• [Work required]:
Among the records that follow, count the lines where "with" appears, and state the count by itself.
-------------------------
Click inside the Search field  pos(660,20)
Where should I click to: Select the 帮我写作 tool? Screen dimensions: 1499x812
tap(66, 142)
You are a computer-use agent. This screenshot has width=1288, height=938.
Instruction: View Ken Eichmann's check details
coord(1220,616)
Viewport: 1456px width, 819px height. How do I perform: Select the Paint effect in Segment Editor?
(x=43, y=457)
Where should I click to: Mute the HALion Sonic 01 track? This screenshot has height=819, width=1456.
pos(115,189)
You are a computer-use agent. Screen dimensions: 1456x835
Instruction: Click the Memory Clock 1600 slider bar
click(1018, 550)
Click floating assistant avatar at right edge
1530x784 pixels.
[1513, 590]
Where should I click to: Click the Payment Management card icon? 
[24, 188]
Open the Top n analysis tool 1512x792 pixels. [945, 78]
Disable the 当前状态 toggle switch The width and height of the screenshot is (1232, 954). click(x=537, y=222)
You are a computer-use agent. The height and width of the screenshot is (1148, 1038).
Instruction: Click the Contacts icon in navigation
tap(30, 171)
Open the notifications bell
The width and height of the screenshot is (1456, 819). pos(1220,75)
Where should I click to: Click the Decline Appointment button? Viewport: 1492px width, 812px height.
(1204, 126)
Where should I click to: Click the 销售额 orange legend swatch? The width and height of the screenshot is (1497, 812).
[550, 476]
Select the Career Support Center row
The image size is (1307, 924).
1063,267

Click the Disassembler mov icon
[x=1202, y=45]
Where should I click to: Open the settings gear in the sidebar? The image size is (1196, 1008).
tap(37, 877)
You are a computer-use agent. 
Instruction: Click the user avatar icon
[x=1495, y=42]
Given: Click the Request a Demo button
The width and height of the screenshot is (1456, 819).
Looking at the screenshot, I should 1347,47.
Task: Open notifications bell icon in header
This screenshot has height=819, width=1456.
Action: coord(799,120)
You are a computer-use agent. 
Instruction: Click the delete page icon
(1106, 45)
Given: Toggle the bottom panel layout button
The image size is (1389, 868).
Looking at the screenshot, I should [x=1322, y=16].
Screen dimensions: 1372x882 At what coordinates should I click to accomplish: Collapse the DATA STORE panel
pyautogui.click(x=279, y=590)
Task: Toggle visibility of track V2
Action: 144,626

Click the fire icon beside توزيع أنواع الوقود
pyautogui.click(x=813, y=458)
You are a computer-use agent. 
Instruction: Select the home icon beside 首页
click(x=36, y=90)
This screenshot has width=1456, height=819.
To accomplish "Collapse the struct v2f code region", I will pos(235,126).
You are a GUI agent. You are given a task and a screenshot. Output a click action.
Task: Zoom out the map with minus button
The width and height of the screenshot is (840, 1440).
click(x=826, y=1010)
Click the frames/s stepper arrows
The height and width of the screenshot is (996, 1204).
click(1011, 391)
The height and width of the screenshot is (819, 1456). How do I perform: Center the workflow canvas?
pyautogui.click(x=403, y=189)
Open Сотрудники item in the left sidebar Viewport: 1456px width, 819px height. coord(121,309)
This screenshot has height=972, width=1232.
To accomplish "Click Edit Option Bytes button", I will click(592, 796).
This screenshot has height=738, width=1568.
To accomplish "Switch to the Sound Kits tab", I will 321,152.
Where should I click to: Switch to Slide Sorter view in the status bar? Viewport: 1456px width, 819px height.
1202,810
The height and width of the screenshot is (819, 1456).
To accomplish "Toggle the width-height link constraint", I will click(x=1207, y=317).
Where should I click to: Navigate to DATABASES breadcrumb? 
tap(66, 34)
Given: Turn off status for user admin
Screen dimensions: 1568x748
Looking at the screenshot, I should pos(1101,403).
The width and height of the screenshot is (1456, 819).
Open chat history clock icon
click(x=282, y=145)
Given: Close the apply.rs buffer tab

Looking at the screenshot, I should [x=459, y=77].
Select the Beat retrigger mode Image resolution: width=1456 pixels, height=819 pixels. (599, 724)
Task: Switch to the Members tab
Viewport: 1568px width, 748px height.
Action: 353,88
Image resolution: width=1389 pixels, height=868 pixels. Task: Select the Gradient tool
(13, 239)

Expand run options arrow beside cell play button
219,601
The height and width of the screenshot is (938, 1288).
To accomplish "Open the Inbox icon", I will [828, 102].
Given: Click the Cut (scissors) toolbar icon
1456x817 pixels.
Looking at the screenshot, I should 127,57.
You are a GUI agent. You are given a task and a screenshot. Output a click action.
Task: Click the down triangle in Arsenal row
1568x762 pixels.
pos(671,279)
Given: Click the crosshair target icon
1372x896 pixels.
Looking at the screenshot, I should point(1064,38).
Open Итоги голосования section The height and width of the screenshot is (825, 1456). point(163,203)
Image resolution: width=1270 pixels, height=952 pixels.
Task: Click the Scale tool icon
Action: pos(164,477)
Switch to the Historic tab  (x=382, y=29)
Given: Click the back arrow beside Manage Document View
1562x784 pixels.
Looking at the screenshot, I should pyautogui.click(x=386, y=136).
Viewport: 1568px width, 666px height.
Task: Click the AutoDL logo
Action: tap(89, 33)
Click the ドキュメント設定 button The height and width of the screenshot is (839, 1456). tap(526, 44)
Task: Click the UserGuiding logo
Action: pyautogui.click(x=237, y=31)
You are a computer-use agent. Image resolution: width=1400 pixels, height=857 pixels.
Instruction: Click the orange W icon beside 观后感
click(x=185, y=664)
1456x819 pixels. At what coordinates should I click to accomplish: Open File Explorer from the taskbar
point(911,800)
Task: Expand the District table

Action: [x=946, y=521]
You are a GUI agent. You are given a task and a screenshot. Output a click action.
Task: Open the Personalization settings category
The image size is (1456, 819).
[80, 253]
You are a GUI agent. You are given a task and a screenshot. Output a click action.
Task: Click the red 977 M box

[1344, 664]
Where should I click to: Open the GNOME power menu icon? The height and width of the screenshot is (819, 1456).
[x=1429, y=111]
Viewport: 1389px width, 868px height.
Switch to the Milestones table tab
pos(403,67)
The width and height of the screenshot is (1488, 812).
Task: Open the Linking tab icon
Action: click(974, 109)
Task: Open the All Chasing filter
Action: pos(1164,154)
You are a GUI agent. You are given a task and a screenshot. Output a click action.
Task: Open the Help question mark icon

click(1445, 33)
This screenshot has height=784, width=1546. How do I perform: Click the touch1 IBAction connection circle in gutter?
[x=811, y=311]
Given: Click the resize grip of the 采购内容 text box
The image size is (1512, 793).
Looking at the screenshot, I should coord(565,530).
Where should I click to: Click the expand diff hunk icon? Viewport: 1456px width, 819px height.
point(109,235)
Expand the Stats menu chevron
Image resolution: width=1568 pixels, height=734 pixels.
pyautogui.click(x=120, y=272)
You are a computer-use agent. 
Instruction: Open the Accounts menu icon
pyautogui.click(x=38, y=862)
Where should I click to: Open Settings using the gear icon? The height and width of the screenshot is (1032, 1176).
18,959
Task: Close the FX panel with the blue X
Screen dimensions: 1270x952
-------------------------
• [Task solution]:
2